> [Excerpted passage]:

+===+

The Nationals made a flurry of roster moves on Saturday, including placing center fielder Denard Span on the seven-day disabled list for a concussion after a collision with second baseman Dan Uggla in the eighth inning of Friday’s wacky game. To take his place, the Nationals called up outfielder Steven Souza Jr. from Class AAA Syracuse. The Nationals also optioned rookie right-handed reliever Aaron Barrett and called up right-handed starter/reliever Blake Treinen from Syracuse.
Span is the most concerning development. The 30-year-old leadoff hitter suffered a concussion in June 2011 after a collision on the bases when with the Minnesota Twins. Span played only 70 games that season after the side effects of the concussion lingered for months. Another serious blow to the head prompts caution.

+===+

> [Tasks to complete]:
• a. Answer these questions from the article on the Nationals' roster moves:
(i) From which Class AAA club did the Nationals call up Steven Souza Jr.?
(ii) In what month and year did Denard Span suffer his earlier concussion?
(iii) How many games did Span play that season?
• b. In the article on the Nationals' roster moves, rewrite the part starting with "The Nationals made" and going on through "head prompts caution.", substituting "head injury" for "concussion".
• c. Write the next part of the article on the Nationals' roster moves, picking up after its final sentence.
The lines after this point have no connection to the article on the Nationals' roster moves.

> [Dataset extract]:
+===+

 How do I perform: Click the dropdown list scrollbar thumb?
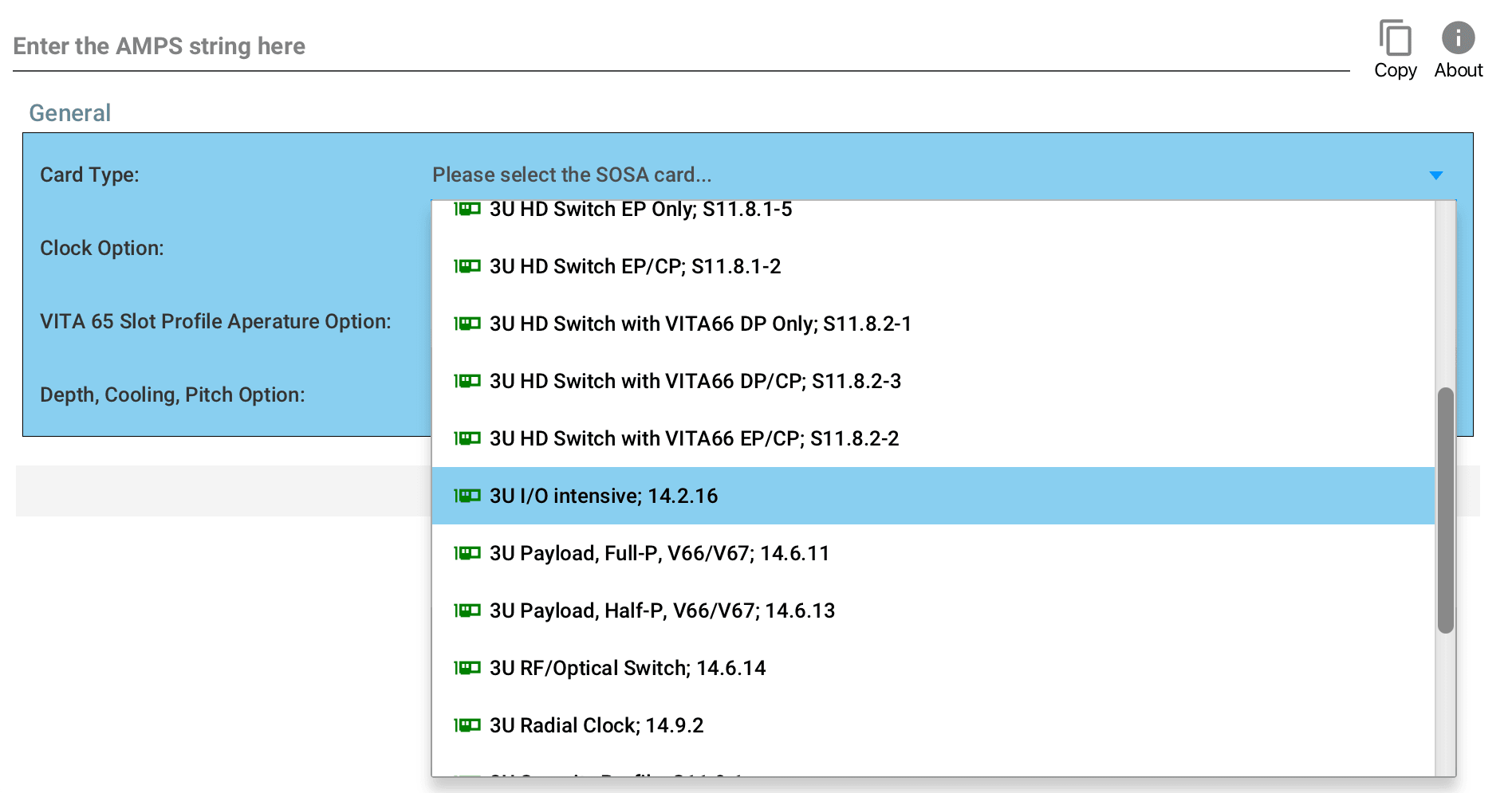[1445, 510]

+===+

> [Response list]:
• a.
(i) Syracuse
(ii) June 2011
(iii) 70

• b.
The Nationals made a flurry of roster moves on Saturday, including placing center fielder Denard Span on the seven-day disabled list for a head injury after a collision with second baseman Dan Uggla in the eighth inning of Friday’s wacky game. To take his place, the Nationals called up outfielder Steven Souza Jr. from Class AAA Syracuse. The Nationals also optioned rookie right-handed reliever Aaron Barrett and called up right-handed starter/reliever Blake Treinen from Syracuse.
Span is the most concerning development. The 30-year-old leadoff hitter suffered a head injury in June 2011 after a collision on the bases when with the Minnesota Twins. Span played only 70 games that season after the side effects of the head injury lingered for months. Another serious blow to the head prompts caution.

• c.
Span was rounding first base in the eighth inning on Friday after he smacked a game-tying single up the middle. Uggla was running toward first base when he collided with Span, who was knocked to the ground and his helmet was knocked off. After Manager Matt Williams and assistant trainer Steve Gober came out to check on Span, he remained in the game and finished the 10-inning contest. Span was awarded second base because Uggla obstructed his path on the bases.
Soon after the game, Williams said Span was fine. But at some point after the game, Span complained of a mild headache and was evaluated by a doctor, Williams said on Saturday. The doctor recommended that Span be evaluated on Saturday and, after a check-up, ruled that Span hadn’t passed the concussion test and was suffering from mild concussion symptoms, Williams said.
“He seems to be all right,” Williams said. “He’s had some history of it. He had a pretty serious one before. So we just want to make sure with that.”
Span remained at the team hotel Saturday. Williams was unsure if Span would travel with the team to Miami following Sunday’s game. Span would have to undergo a battery of tests after physical activity to rejoin the team. There are league protocols for when a concussed player can return to play. The seven-day disabled list was created in 2011 for players suffering from concussions or its symptoms.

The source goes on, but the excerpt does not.